年末と言うこともあり周りは慌ただしく、年末年始の準備のために俺だけでなく行き交う人々もどこか急いているように見える。
長い長い塀を辿って、その先にある重みさえ感じる門の前に立って……
「 ────っ」
そこに貼られた黒い縁取りの忌引き札に立ちすくんだ。
は? と漏らした声は荒い息にかき消されてうまく吐けず、その不吉な紙をただ見上げることしかできない。
年齢的には田口か志げなのだろう、けれど使用人の忌引きを掲げるものだろうか?
では他に? と考えても、この屋敷で順当に考えれば峯子と言うことになる。
「奥様が……?」
ざわ と悪寒が背筋を駆け上がった。
それとも……
息苦しくなりそうなその字を見詰めていると、脇戸が静かに開いてみつ子が顔を覗かせる。

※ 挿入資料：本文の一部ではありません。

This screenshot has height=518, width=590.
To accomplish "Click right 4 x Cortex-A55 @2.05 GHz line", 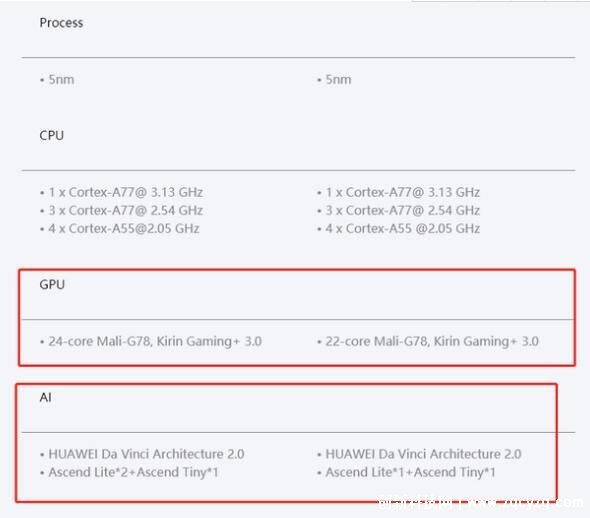I will (403, 228).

腕に籠を提げているところを見ると買い出しにでも行くところだったのだろう。
朗らかだった顔色は悪く、窶れて見える姿に一瞬声をかけるのを躊躇った。
何もできないまま立ち竦んでいると、みつ子がこちらを見てあっと声を上げる。
「久山さん!」
笑顔を作って声はかけてくるものの、俺の視線で何を問いたいのかわかったのか萎れるように項垂れていく。
「これは……」
「……ど、どなたが……」
ぶる と体が震える。
みつ子はそれが寒さに由るものだと思ったらしい、俺に中に入ることを勧めきた。
「奥様も久山さんのことを気にされていましたし、少しは気も晴れると 」
「……」
「坊ちゃんのことは残念ですが 」
ひっと吸い込んだ息が甲高い音を立てたせいで、みつ子は続ける言葉を失って途方に暮れたような顔をする。
「あの……久山さん、だいじょ 」
手から滑り落ちた絵が派手な音を立てて転がったために、みつ子が慌てて駆け寄ってくるがそれを待たずに踵を返す。
後ろで呼び止める声が聞こえたけれど、「忌中」の文字をこれ以上見ていたくはなかった。
告げられる言葉から逃げ出しただけだと分かっているのに、頭の命令に足が従わない。
何をどう走って帰って来たのかは覚えていなかったが、玄関にへたり込んだ俺を見たるりは物取りにでも遭ったのかと思ったと言った。
朧げに戻った意識の中、体を動かした拍子に膝が痛んだ。
逃げるように帰ってくる最中に派手に擦りむいたらしいそこは、日が経つと言うのにぐじぐじと未だ塞がらずに赤い肉を見せている。
「…………」
立ち上がろうとして足が引っ張られることに気が付いた。
のそりと視線をそちらに遣ると、足首に腰紐が固く結ばれてるりの足と繋がっている。
くたびれ果てて、いつもさらりとしていた髪はもつれて、頬には涙の乾いた痕が見て取れた。